Texas tort reform is again in the news, thanks in part to the recent Ebola crisis.
Legal news analysts have been assessing the case of Thomas Eric Duncan, the deceased Dallas Ebola patient. Texas Presbyterian Hospital has admitted that Duncan should have been tested for Ebola upon his first visit to the emergency room, but ER staff mistakenly turned him away. However, most legal analysts agree that his family will not be able to sue the hospital for their mistake.
In 2003, the state of Texas instituted medical malpractice reforms that included tougher standards for suing ER doctors. Those harmed by the actions of ER physicians in Texas have to prove that the doctors knowingly caused harm. It’s a high standard, and one unlike the standards for any other type of medical malpractice in Texas.
At the time, proponents of the reform touted lower healthcare costs for all as a principal benefit of reform. But a major study from the New England Journal of Medicine, which looked specifically at the effects of medical malpractice reform on emergency room care in Texas, Georgia and South Carolina, said that after 10 years, those cost benefits were not realized.

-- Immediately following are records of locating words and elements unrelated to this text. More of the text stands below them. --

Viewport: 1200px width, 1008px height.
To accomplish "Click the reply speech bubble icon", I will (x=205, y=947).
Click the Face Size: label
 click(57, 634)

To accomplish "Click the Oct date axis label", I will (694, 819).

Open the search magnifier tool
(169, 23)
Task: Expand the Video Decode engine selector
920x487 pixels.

According to the study, medical malpractice reform has not reduced the cost of ER care, nor has it lessened the use of unnecessary tests. In trying to explain why medical malpractice reform has had little or no effect on medical care, the authors of the study suggest that ER physicians may not be as influenced in their actions by the fear of lawsuits as they claim to be.
The study did reveal that the most likely beneficiary of tort reform is insurance companies. While healthcare costs for patients have not dropped as promised, insurance companies are keeping more money in their pockets, with fewer legal medical malpractice actions and fewer payouts to injured and ill patients who have suffered harm in the ER.